Des organisations comme les groupes Master Munna et Nobi Hossain sont impliquées dans le racket, l’extorsion et la contrebande dans les camps de réfugiés et s’affrontent entre elles pour établir leur domination sur le territoire.
Lors de mes travaux de terrain dans les camps, j’ai pu constater à quel point la panique peut s’emparer des populations réfugiées, notamment après des meurtres très médiatisés, car les habitants craignent des représailles et de nouveaux affrontements entre les groupes armés. En conséquence, des milliers de Rohingyas se déplacent fréquemment d’un camp à un autre en quête de sécurité.
Les combats profitent à l’armée birmane
Outre le coût élevé de cette violence pour les victimes, les conflits internes – et les activités criminelles des groupes armés rohingyas – ont un coût politique pour les réfugiés.
La Birmanie utilise les combats comme prétexte pour accuser le Bangladesh d’être responsable des troubles en cours et pour justifier son traitement des Rohingyas comme une justification légitime de sécurité. En septembre 2020, les représentants de la Birmanie à l’Assemblée générale des Nations Unies ont accusé le gouvernement bangladais d’abriter des « terroristes », une affirmation que les diplomates bangladais ont fermement démentie.
La violence a également encouragé l’hostilité des Bangladais envers les réfugiés, qui sont de plus en plus perçus comme des fauteurs de troubles et des criminels.
Parallèlement, les organisations non gouvernementales et les travailleurs humanitaires ont vu leur capacité à fournir des services aux réfugiés et aux civils dans les camps entravée.

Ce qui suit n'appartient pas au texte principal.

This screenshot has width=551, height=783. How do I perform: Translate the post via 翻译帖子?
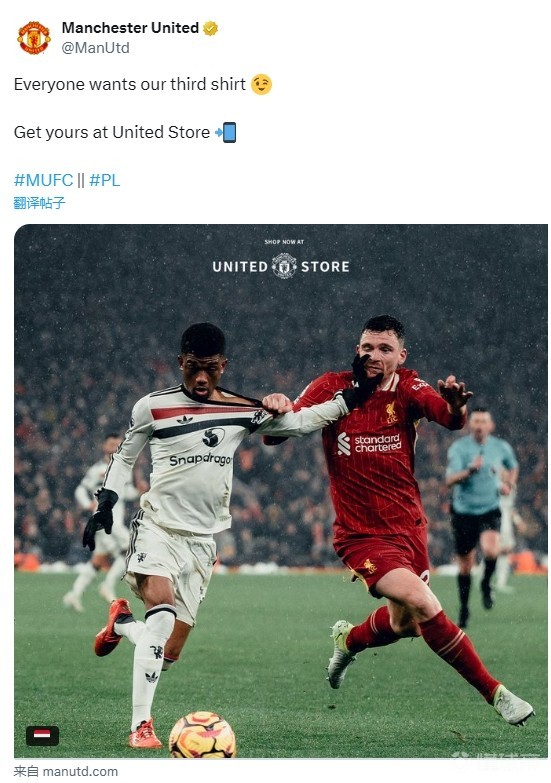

La communauté des donateurs, déjà lasse, perçoit les risques liés à la montée du militantisme et de la criminalité dans les camps.
Une vieille tension prend une nouvelle forme
Les tensions entre les différentes communautés de réfugiés rohingyas ne sont pas nouvelles. Avant 2017, des problèmes existaient déjà entre les personnes enregistrées auprès de l’agence des Nations Unies pour les réfugiés au Bangladesh et vivant dans des camps officiels, et celles qui n’étaient pas enregistrées et vivaient dans des camps de fortune.

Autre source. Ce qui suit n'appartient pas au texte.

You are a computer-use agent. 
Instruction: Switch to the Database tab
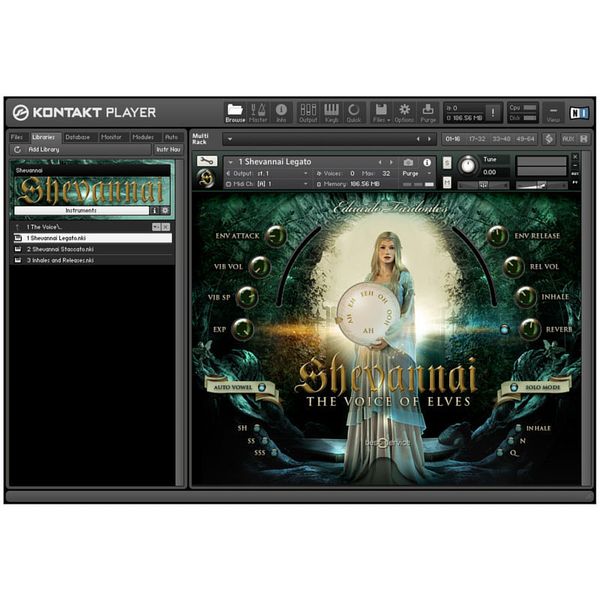(x=78, y=136)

Mais récemment, j’ai observé une hostilité ouverte entre les générations précédentes de réfugiés rohingyas qui ont fui vers le Bangladesh en 1978 et 1991-1992 et les nouveaux arrivants issus de l’exode de 2017. Ce qui est différent et particulièrement alarmant aujourd’hui, c’est que ces tensions ont commencé à dégénérer en violences meurtrières après 2017.

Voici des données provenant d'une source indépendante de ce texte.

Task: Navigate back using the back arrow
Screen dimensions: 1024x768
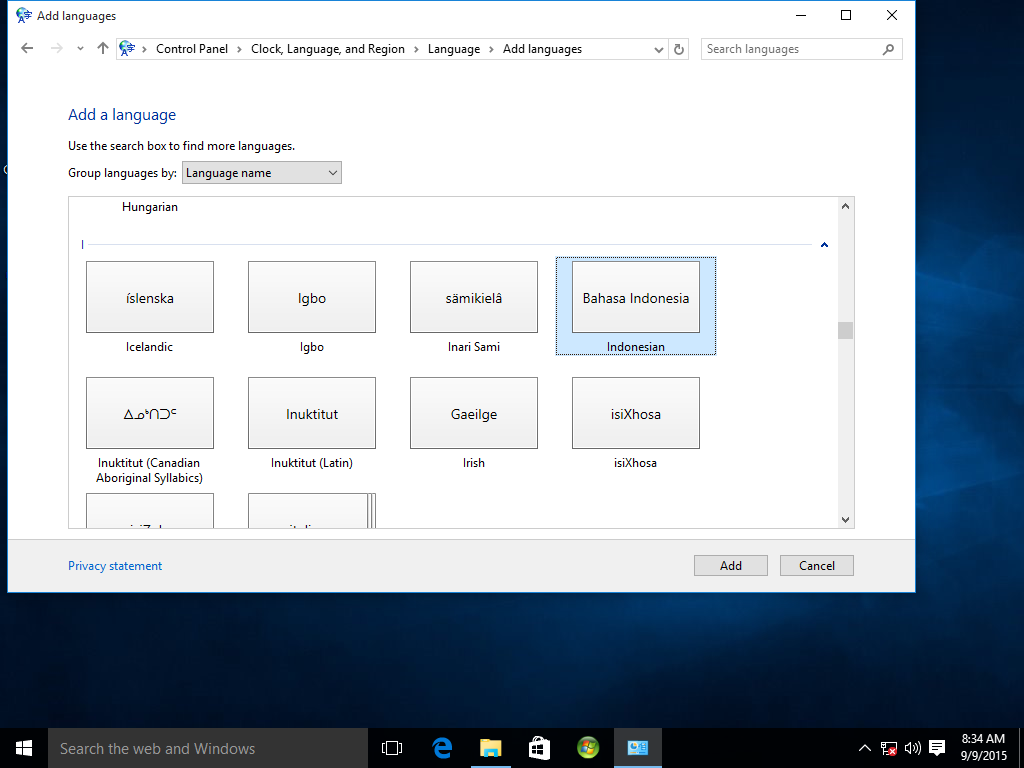Action: [x=27, y=48]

Selon mes estimations, les violences et les massacres dans les camps touchent environ 5 000 personnes. Cela représente une petite fraction des 1,3 million de réfugiés rohingyas au total, y compris ceux qui ont fui avant et pendant l’exode de 2017. Mais les actions de cette minorité ont été extrêmement préjudiciables aux Rohingyas et à leur avenir ; elles mettent en péril un soutien régional et mondial vital et rendent leur éventuel rapatriement au Myanmar plus incertain.
Le changement de gouvernement au Bangladesh offre une opportunité aux Rohingyas, surtout si le nouveau gouvernement tient ses promesses de renforcer les institutions judiciaires du pays et de protéger les minorités. Mais les troubles dans les camps ne feront qu’aggraver les problèmes auxquels le nouveau gouvernement est confronté et pourraient saper le soutien à une solution à la crise des Rohingyas.
On craint que cela condamne la minorité Rohingya du Bangladesh à vivre encore de nombreuses années dans des conditions incertaines et de plus en plus violentes.